● Work required: Reproduce the data below word for word, setting aside any picture it holds.

(Excerpts from a dataset)
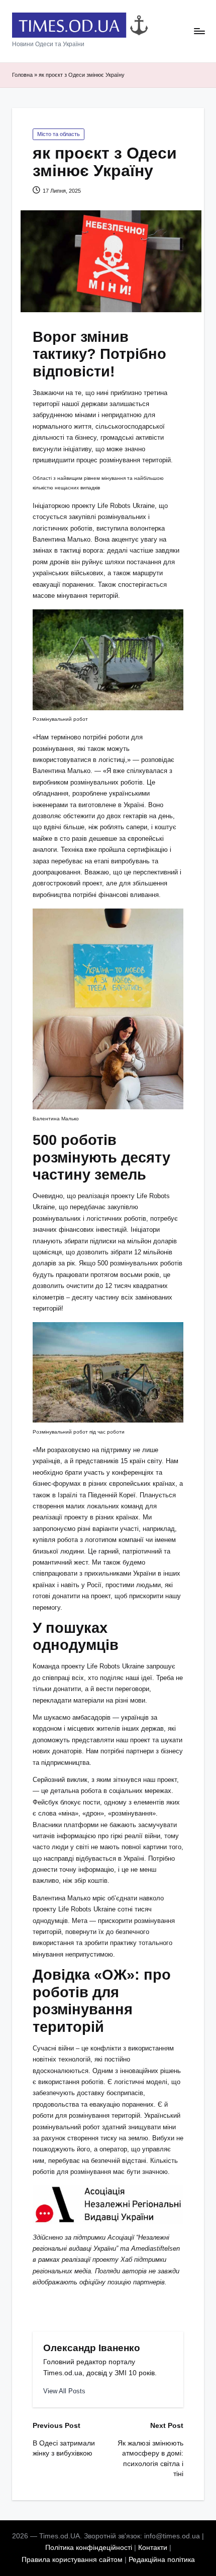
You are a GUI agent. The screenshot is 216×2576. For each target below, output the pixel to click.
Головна (22, 75)
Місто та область (58, 134)
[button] (64, 2391)
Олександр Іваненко (91, 2348)
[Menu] (199, 31)
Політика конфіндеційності (88, 2547)
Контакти (152, 2547)
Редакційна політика (162, 2559)
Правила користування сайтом (72, 2559)
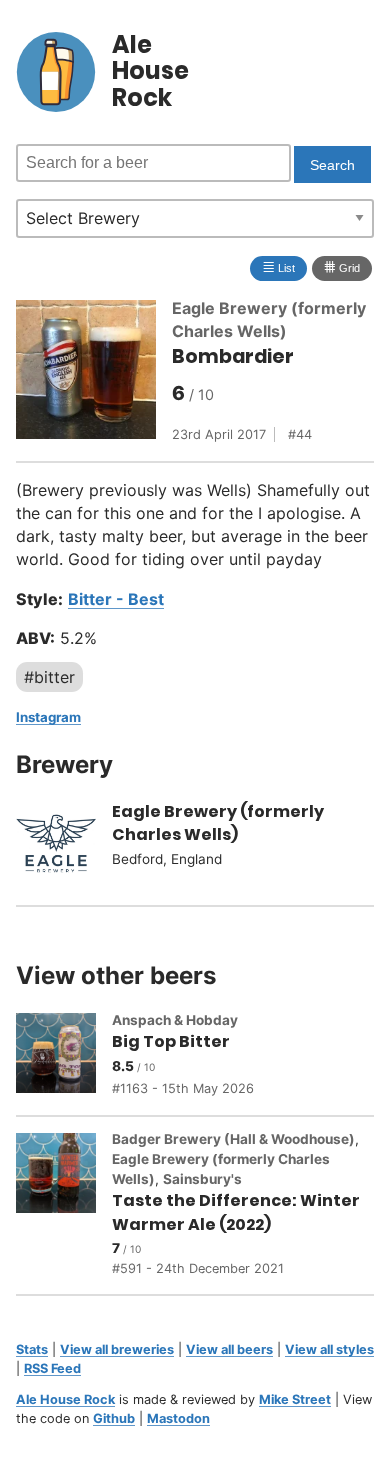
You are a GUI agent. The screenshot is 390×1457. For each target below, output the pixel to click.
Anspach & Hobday (175, 1020)
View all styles (329, 1349)
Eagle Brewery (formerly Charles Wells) (218, 823)
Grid (342, 266)
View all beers (229, 1349)
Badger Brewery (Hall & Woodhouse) (233, 1139)
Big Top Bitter (171, 1041)
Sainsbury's (202, 1179)
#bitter (49, 677)
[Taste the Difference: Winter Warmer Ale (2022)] (64, 1205)
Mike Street (295, 1399)
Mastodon (178, 1418)
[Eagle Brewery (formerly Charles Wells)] (64, 846)
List (278, 266)
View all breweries (117, 1349)
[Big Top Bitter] (64, 1056)
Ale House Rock (65, 1399)
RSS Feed (52, 1368)
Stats (32, 1349)
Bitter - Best (116, 599)
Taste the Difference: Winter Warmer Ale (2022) (236, 1212)
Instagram (48, 717)
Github (114, 1418)
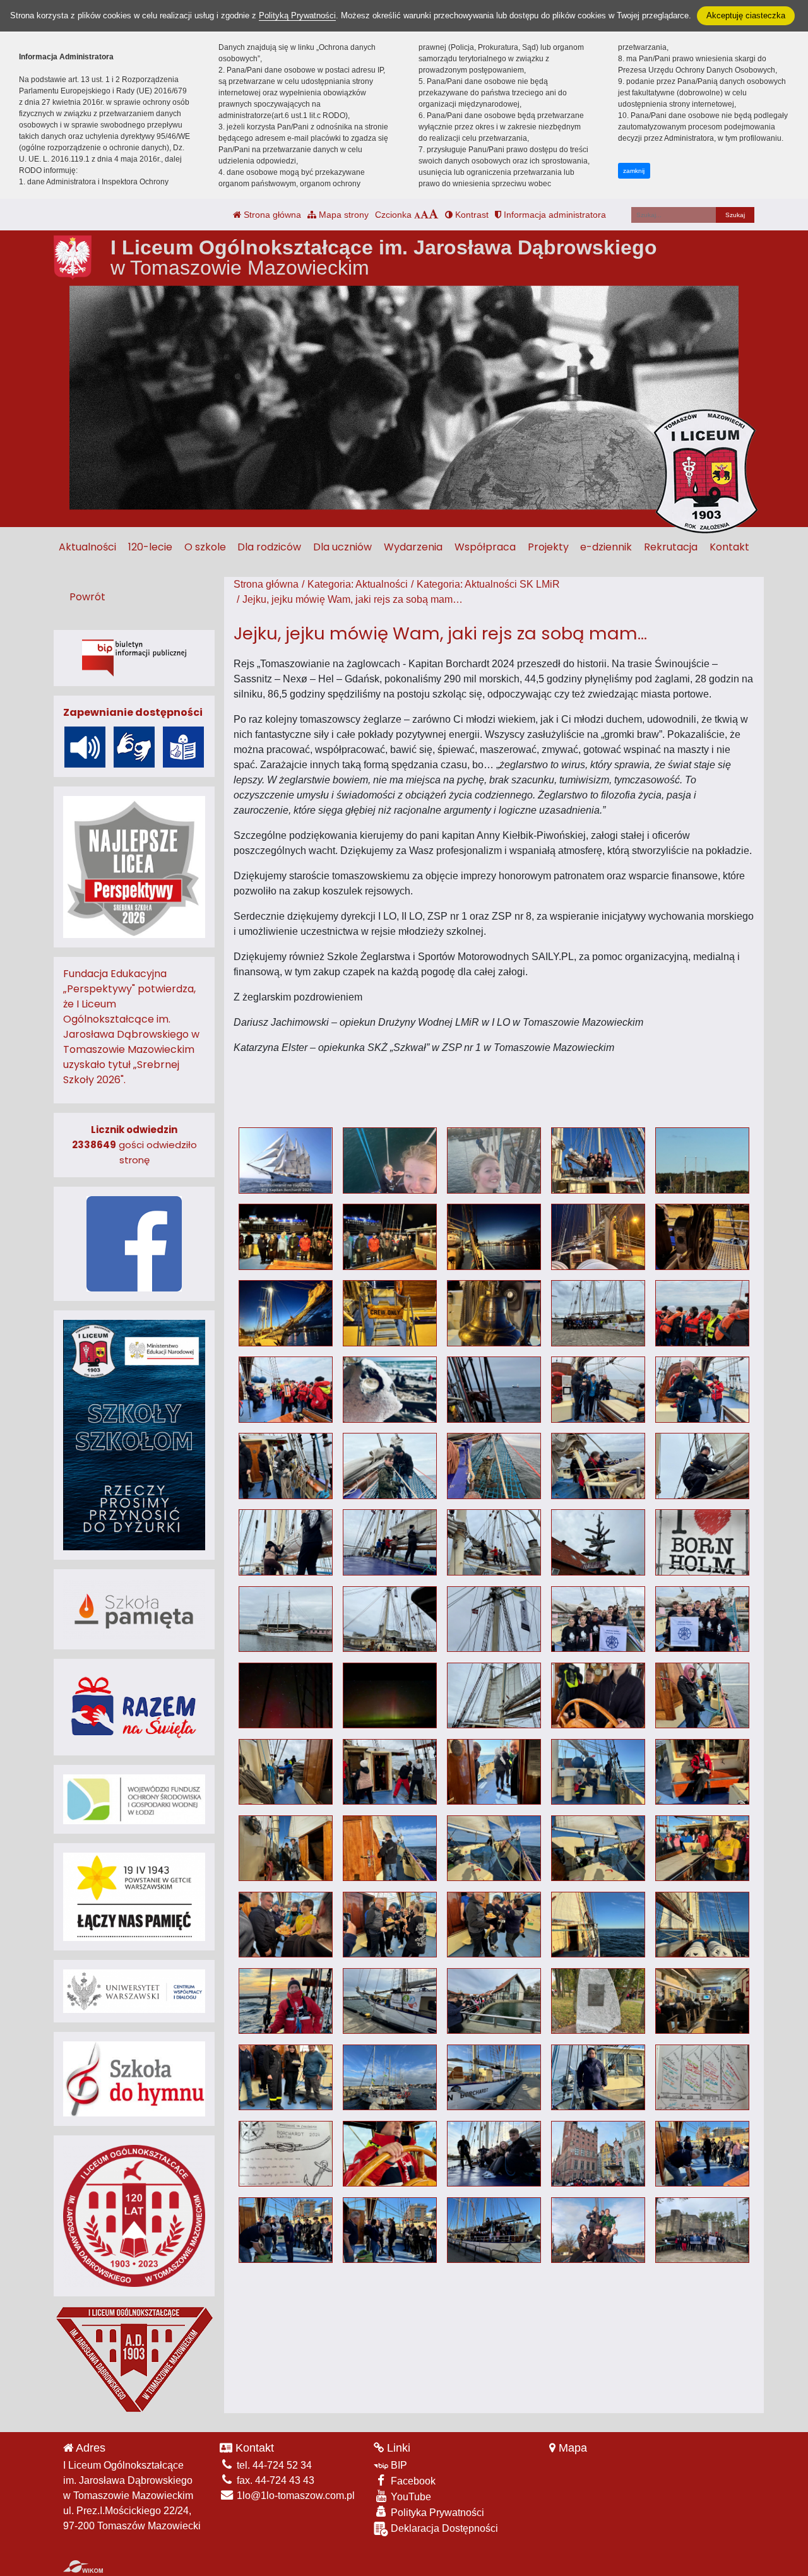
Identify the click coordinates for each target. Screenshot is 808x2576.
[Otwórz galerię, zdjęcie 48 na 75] (494, 1848)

● Output of the exercise:
You are a GUI agent. The screenshot is 216×2576. For each target below, output the pixel to click.
Головна (22, 75)
Місто та область (58, 134)
[button] (64, 2391)
Олександр Іваненко (91, 2348)
[Menu] (199, 31)
Політика конфіндеційності (88, 2547)
Контакти (152, 2547)
Редакційна політика (162, 2559)
Правила користування сайтом (72, 2559)
You are a GUI agent. The screenshot is 390×1457. For each target below, output the pixel to click.
Anspach & Hobday (175, 1020)
View all styles (329, 1349)
Eagle Brewery (formerly Charles Wells) (218, 823)
Grid (342, 266)
View all beers (229, 1349)
Badger Brewery (Hall & Woodhouse) (233, 1139)
Big Top Bitter (171, 1041)
Sainsbury's (202, 1179)
#bitter (49, 677)
[Taste the Difference: Winter Warmer Ale (2022)] (64, 1205)
Mike Street (295, 1399)
Mastodon (178, 1418)
[Eagle Brewery (formerly Charles Wells)] (64, 846)
List (278, 266)
View all breweries (117, 1349)
[Big Top Bitter] (64, 1056)
Ale House Rock (65, 1399)
RSS Feed (52, 1368)
Stats (32, 1349)
Bitter - Best (116, 599)
Taste the Difference: Winter Warmer Ale (2022) (236, 1212)
Instagram (48, 717)
Github (114, 1418)
Identify the click coordinates for each target. Screenshot is 808x2576.
[Otwórz galerię, zdjęcie 48 na 75] (494, 1848)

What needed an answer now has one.